To: Miss Sarah H. Hibbard
Manchester  Oct. 8 1845
 
Dear Sister Sarah.
 
Can it be possible I just
looked at the last letter I received from you which was
a year ago last month. I intended to have answered it
in five months as that was the period of time intervening
between mine & yours, but my time was so
occupied that I had no leisure for that even. as I was
not absent from the mill only when my health
would not admit of my working which was several
weeks in the course of the winter. I have not been
to Gilford1 but once since I first came to M.2 that
was a year ago last April.

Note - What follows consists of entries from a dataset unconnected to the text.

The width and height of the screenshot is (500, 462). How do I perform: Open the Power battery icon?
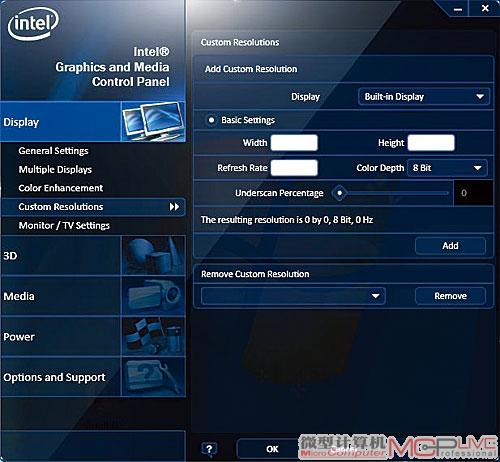153,337
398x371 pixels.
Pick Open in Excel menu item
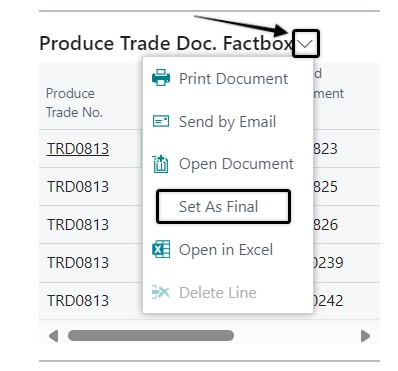click(228, 250)
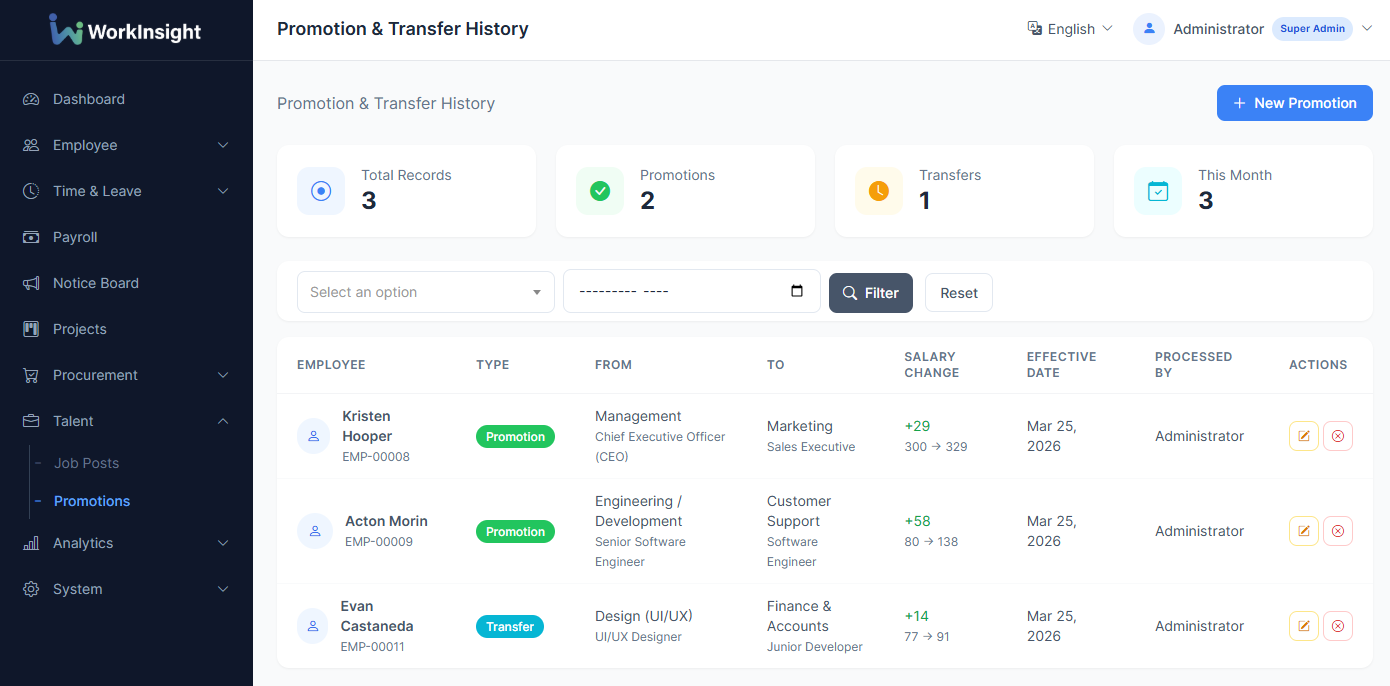Open the English language dropdown

pos(1070,29)
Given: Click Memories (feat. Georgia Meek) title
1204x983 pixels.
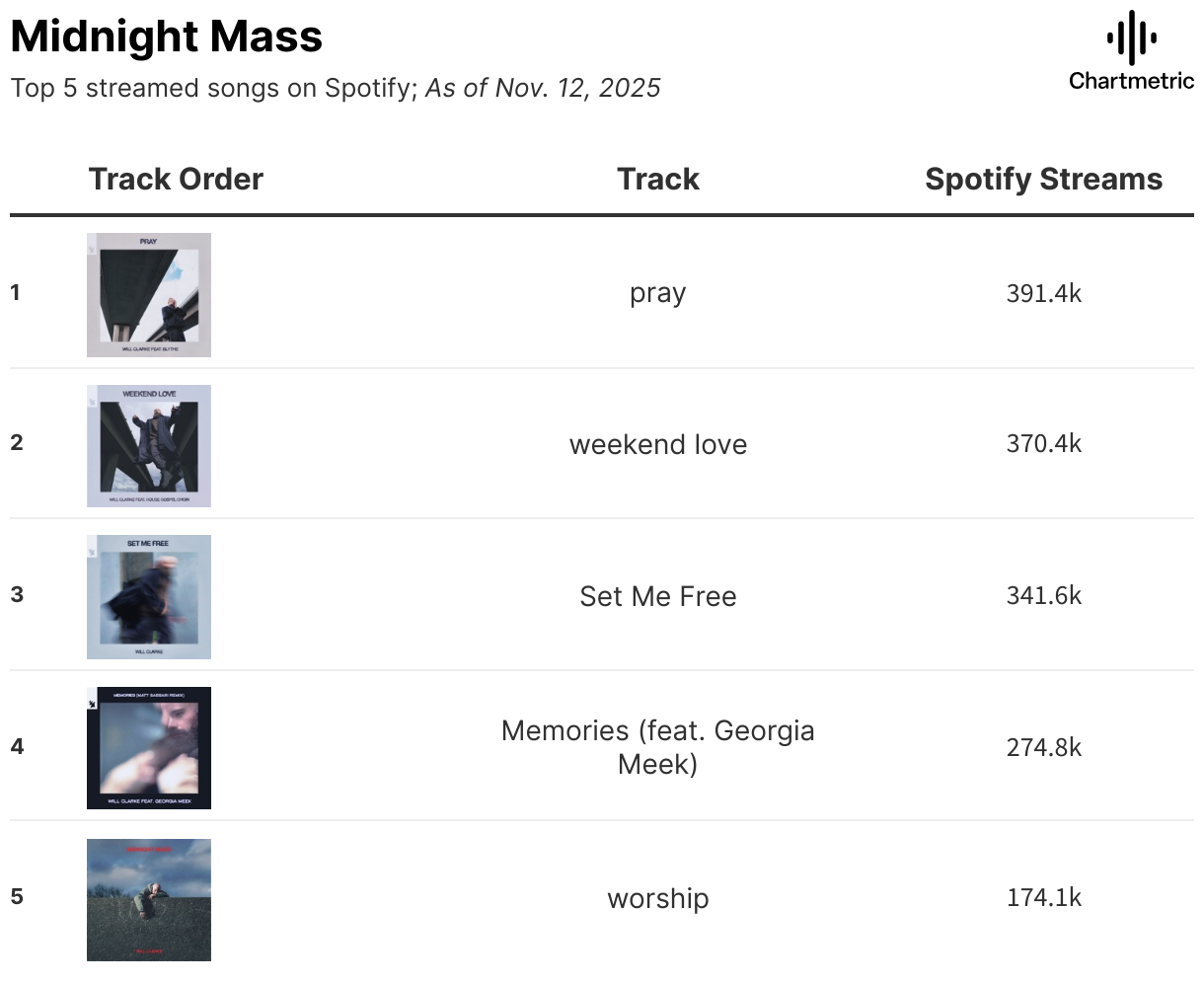Looking at the screenshot, I should coord(658,747).
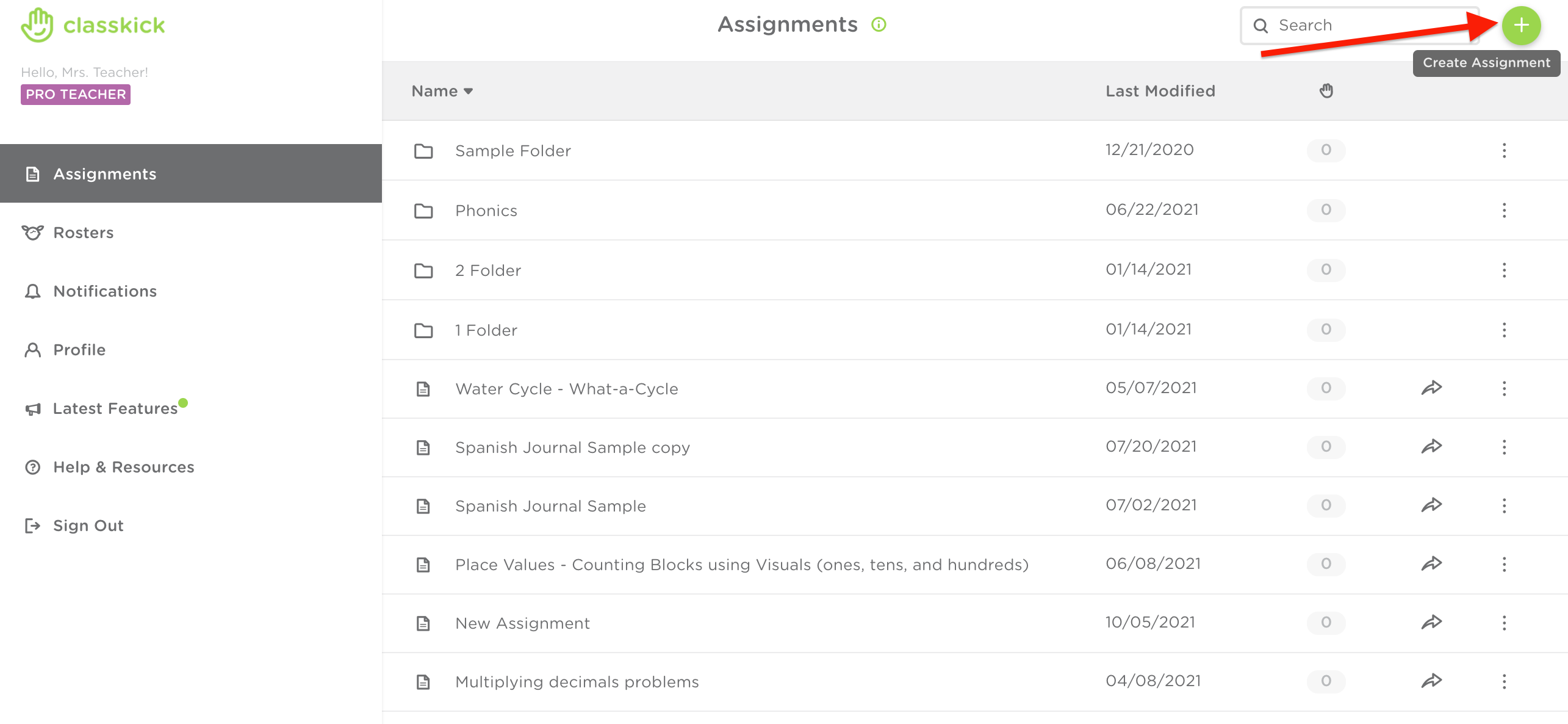Click the Notifications bell icon
The width and height of the screenshot is (1568, 724).
(31, 291)

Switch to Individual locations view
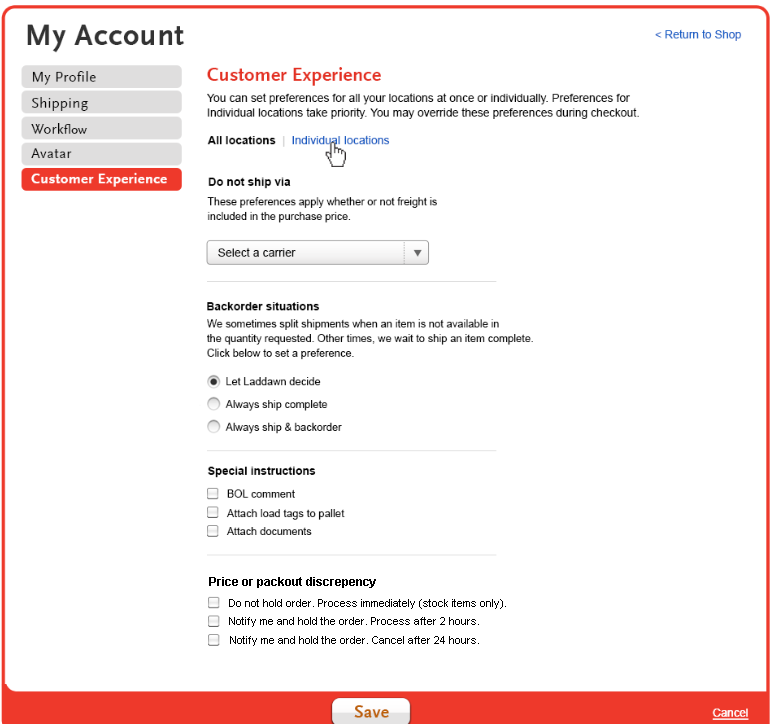tap(340, 140)
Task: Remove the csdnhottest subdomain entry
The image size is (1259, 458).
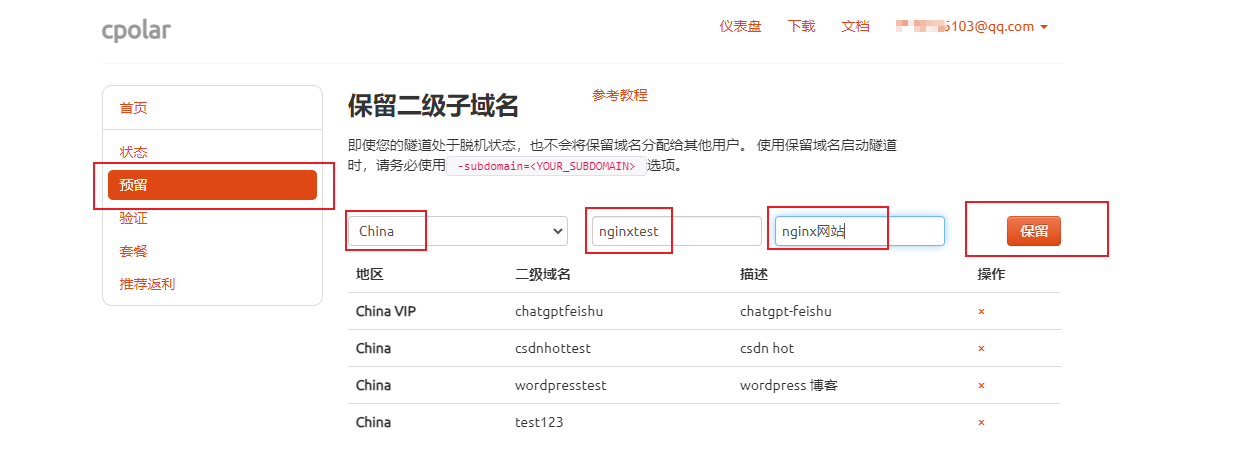Action: pos(981,349)
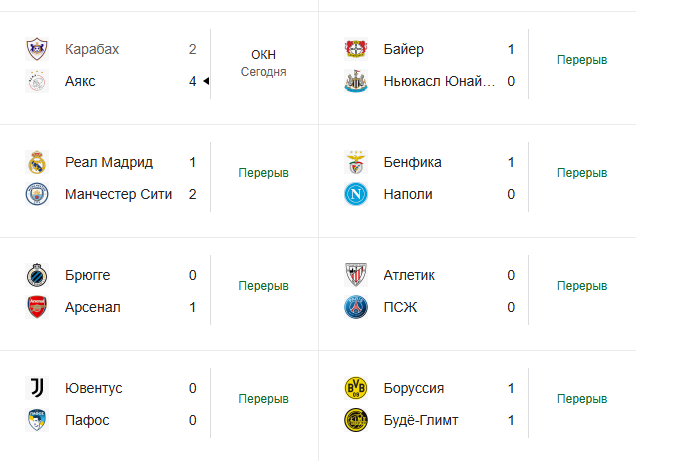Screen dimensions: 674x461
Task: Click the Будё-Глимт team name
Action: click(x=423, y=420)
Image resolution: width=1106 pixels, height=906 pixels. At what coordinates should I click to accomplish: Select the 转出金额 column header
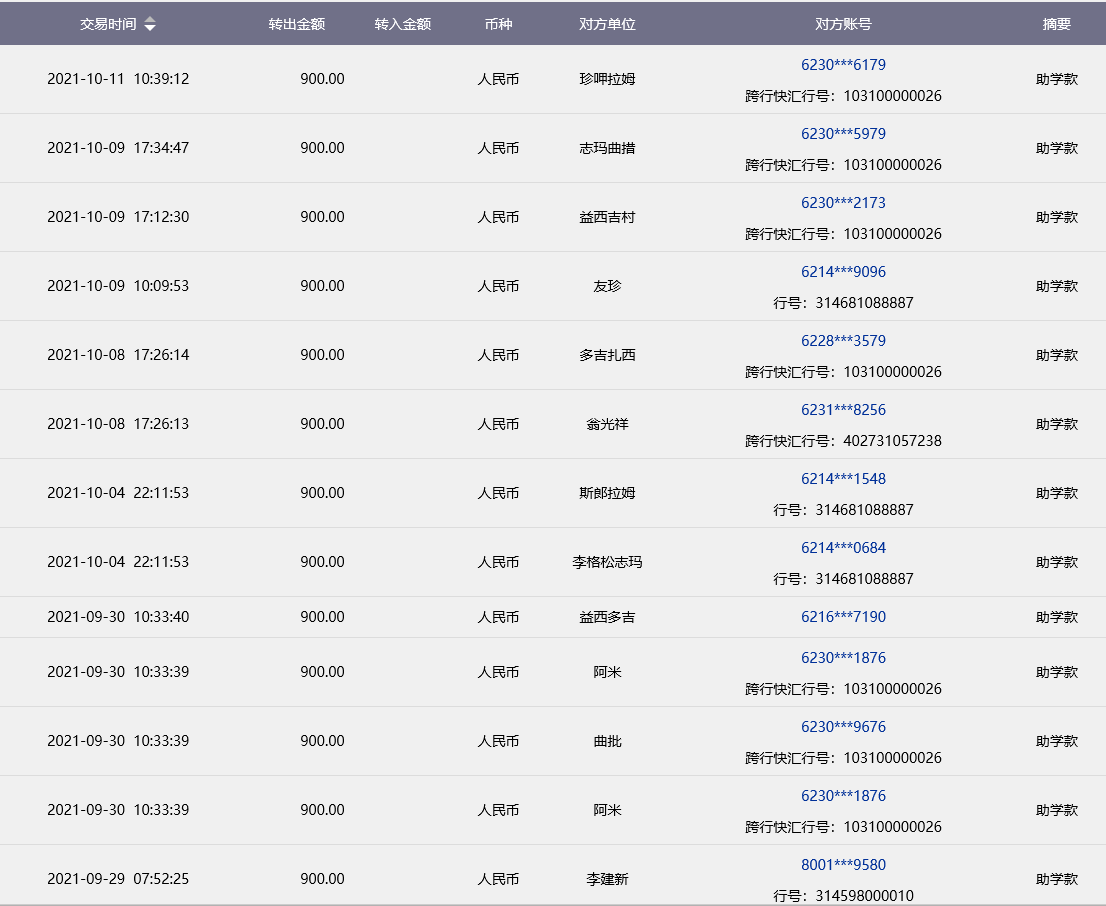(x=297, y=24)

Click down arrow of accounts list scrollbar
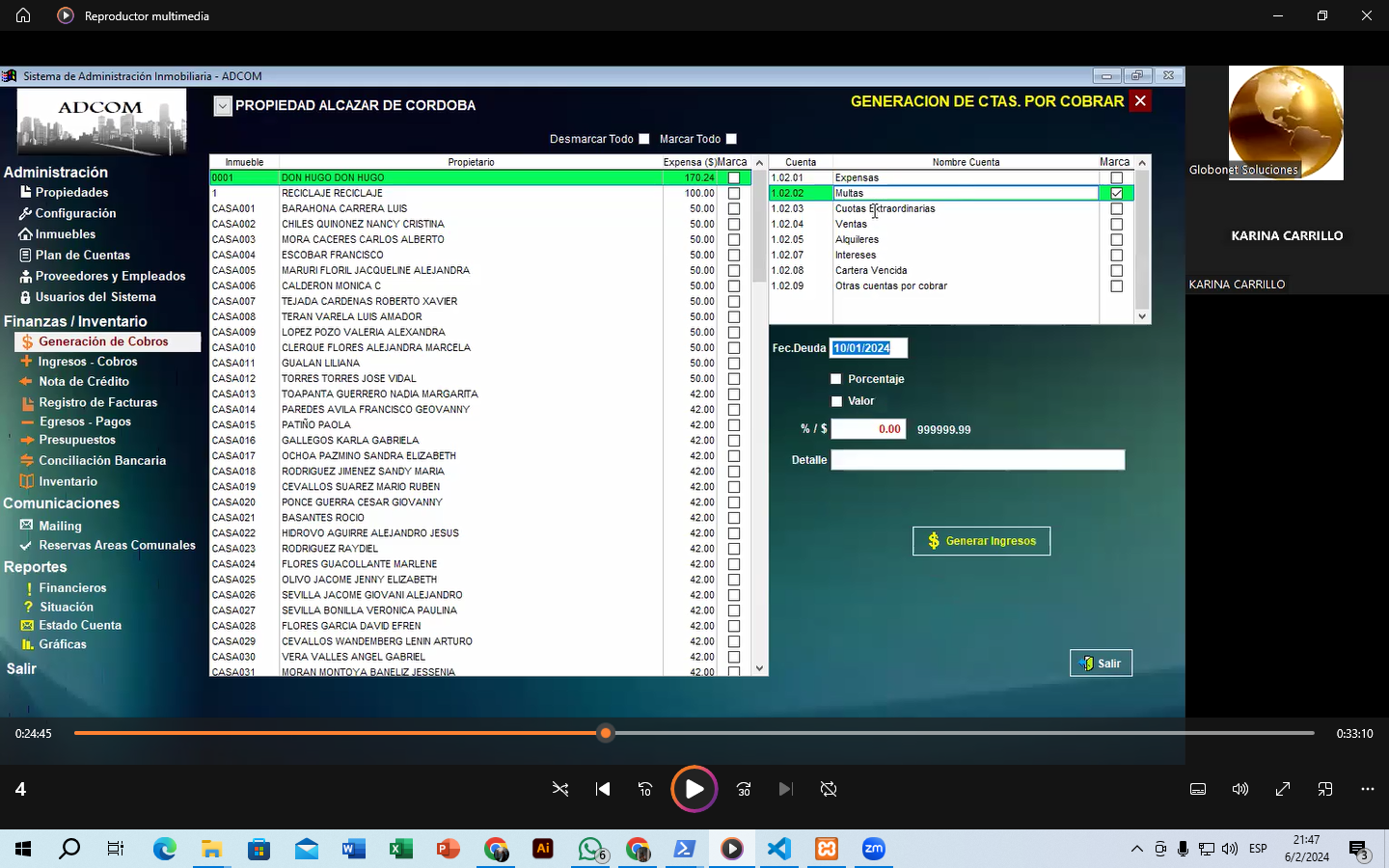pyautogui.click(x=1142, y=316)
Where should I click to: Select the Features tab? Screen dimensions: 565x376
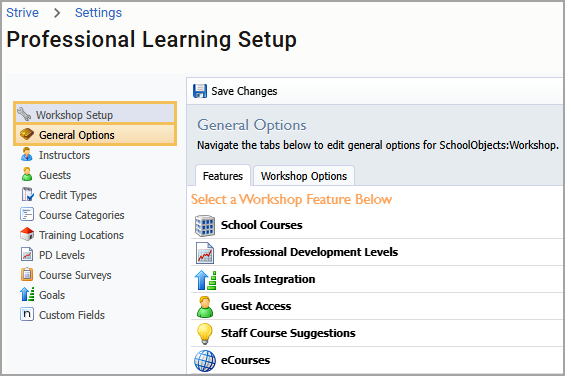(223, 176)
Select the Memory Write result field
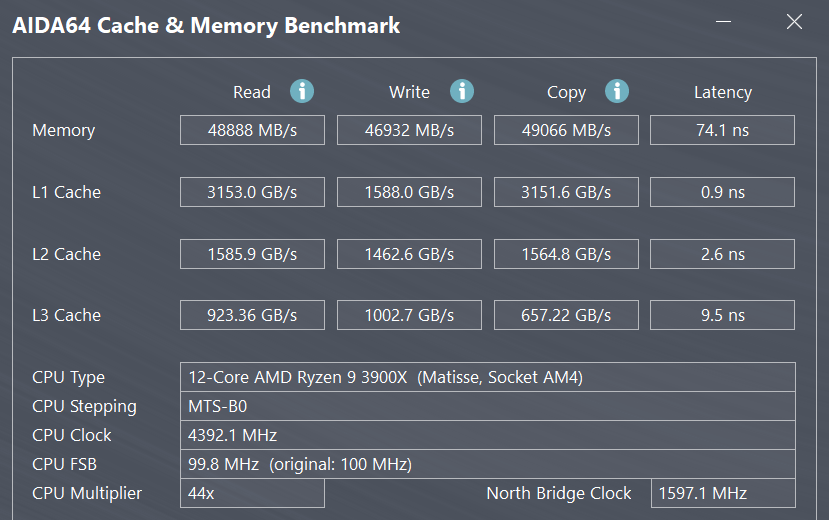Viewport: 829px width, 520px height. [409, 130]
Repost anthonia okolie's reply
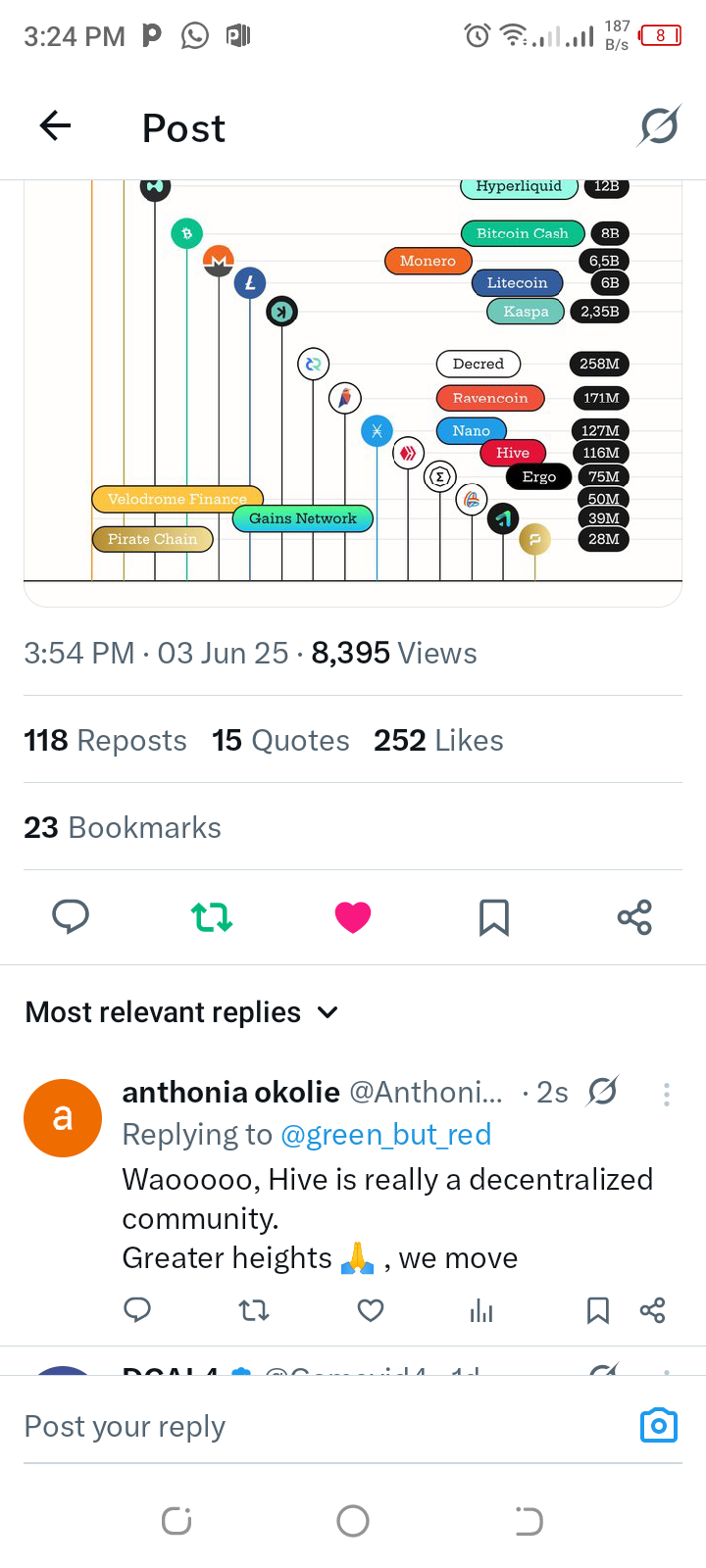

During the hottest weather
this summer I spent six weeks at [Londonderry],
Lowell & Boston most of the time at Aunt Jenny’s
then I thought of writing you but Brother Henry & wife
came there on a visit & he said he did not know
according to the last letter that father's folks received,
whether you were still in Cherokee or had gone beyond
the rocky mountains or had been murdered so that
will account for the reason why you have not received
any letter for the last six months. Harriet3 is 
now at Londonderry so I opened two letters for her, one
from you & the other from home friends at home are
as well as usual excepting Hannah who was threatened
highly with a fever, from Capt A. Blaisdell has
buried his daughter Martha 16 years of age. 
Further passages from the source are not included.